I started rooting for the Phillies in the late 70s.. mostly '78. That club had such a strong combination of hitters and pitchers, Hall of Famers like Schmidt and Carlton, a solid bullpen and top fielding, that I became accustomed to that level of play. After losing to the Dodgers in the NLCS in consecutive years, then-owner Ruly Carpenter outbid the rest of the league in the free agent market and signed Charlie Hustle, Hall of Famer Pete Rose, who represented the more reliable World Series winning model in Cinci. His annual salary was a record $800,000. We had a 5th Grade video project where students were picked to answer the question, "Should Pete Rose make more than the President?" I said that multiple teams were bidding for Rose, and many people wanted to be president, so the laws of supply and demand applied. Of course that idea was pushed aside for the statements on cue "The President should make more because he makes important decisions, etc..." and so my years of disenchantment with school began.

Then there was '80 and Tugger et al and I never was so excited to be a Phils fan as then, right before adolescence.

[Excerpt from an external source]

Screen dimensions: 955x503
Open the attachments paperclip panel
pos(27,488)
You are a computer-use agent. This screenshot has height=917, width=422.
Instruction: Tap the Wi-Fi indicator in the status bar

After the '81 strike season Carpenter wanted to sell the team, and the buyer turned out to be team VP Bill Giles fronting for a group of investors that included Dave Montgomery. Giles initially wanted to meddle with player personnel and his longstanding feelings about certain players became apparent. I remember being in school on Nov 20, 1981 when OF Lonnie Smith was traded to the Cardinals for C Bo Diaz, concurrent with the Phils giving up on C Bob Boone on the grounds that he couldn't throw out runners. There was an immediate sense of doom and melancholy, knowing that two important players had been lost and that great team was being taken apart. The following years Smith hit .307 with 120 runs and 68 stolen bases and was the runner up for the MVP. Boone went on to success with the Angels which included league-leading effectiveness throwing out runners. Then that January, Philly icon Larry Bowa was traded away for the Cubs' shortstop Ivan DeJesus, who had just hit .194 for the Cubs with a .233 slugging percentage, and the Phillies wanted to make the deal so bad they threw one of their AAA prospects in, the Oklahoma 89ers SS Ryne Sandberg who had batted .296 in the American Association at age 21. DeJesus went on to slug .313, .336, and .306 in his three years as a Phil and Sandberg won 9 Gold Gloves, Rookie of the Year, MVP the following year, enshrined in Cooperstown, one of the best ever..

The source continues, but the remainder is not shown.